START Exercise material
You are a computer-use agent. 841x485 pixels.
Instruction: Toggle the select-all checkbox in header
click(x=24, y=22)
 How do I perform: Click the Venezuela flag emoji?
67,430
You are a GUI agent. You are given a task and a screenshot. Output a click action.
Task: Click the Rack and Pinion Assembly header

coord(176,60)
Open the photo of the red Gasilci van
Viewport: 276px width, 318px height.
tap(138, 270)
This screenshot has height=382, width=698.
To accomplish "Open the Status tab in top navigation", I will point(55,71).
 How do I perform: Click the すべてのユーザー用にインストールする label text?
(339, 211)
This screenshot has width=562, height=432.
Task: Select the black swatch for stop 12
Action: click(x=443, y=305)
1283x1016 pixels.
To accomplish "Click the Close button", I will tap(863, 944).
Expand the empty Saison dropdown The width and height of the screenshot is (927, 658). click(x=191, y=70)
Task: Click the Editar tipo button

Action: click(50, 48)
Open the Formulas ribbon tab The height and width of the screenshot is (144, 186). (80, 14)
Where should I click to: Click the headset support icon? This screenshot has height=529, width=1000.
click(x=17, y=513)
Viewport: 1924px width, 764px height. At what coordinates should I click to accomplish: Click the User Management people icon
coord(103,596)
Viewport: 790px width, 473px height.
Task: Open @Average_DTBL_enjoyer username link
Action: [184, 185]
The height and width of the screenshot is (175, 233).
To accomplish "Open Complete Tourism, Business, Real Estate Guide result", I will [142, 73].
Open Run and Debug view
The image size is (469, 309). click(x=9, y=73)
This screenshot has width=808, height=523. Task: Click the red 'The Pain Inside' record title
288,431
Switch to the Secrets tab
END Exercise material
_Aim of the task:_ In full and without change, transcribe the entries.

_Exercise result:_
You are a computer-use agent. 841x485 pixels.
Instruction: Toggle the select-all checkbox in header
click(x=24, y=22)
 How do I perform: Click the Venezuela flag emoji?
67,430
You are a GUI agent. You are given a task and a screenshot. Output a click action.
Task: Click the Rack and Pinion Assembly header

coord(176,60)
Open the photo of the red Gasilci van
Viewport: 276px width, 318px height.
tap(138, 270)
This screenshot has height=382, width=698.
To accomplish "Open the Status tab in top navigation", I will point(55,71).
 How do I perform: Click the すべてのユーザー用にインストールする label text?
(339, 211)
This screenshot has width=562, height=432.
Task: Select the black swatch for stop 12
Action: click(x=443, y=305)
1283x1016 pixels.
To accomplish "Click the Close button", I will tap(863, 944).
Expand the empty Saison dropdown The width and height of the screenshot is (927, 658). click(x=191, y=70)
Task: Click the Editar tipo button

Action: click(50, 48)
Open the Formulas ribbon tab The height and width of the screenshot is (144, 186). (80, 14)
Where should I click to: Click the headset support icon? This screenshot has height=529, width=1000.
click(x=17, y=513)
Viewport: 1924px width, 764px height. At what coordinates should I click to accomplish: Click the User Management people icon
coord(103,596)
Viewport: 790px width, 473px height.
Task: Open @Average_DTBL_enjoyer username link
Action: [184, 185]
The height and width of the screenshot is (175, 233).
To accomplish "Open Complete Tourism, Business, Real Estate Guide result", I will [142, 73].
Open Run and Debug view
The image size is (469, 309). click(x=9, y=73)
This screenshot has width=808, height=523. Task: Click the red 'The Pain Inside' record title
288,431
Switch to the Secrets tab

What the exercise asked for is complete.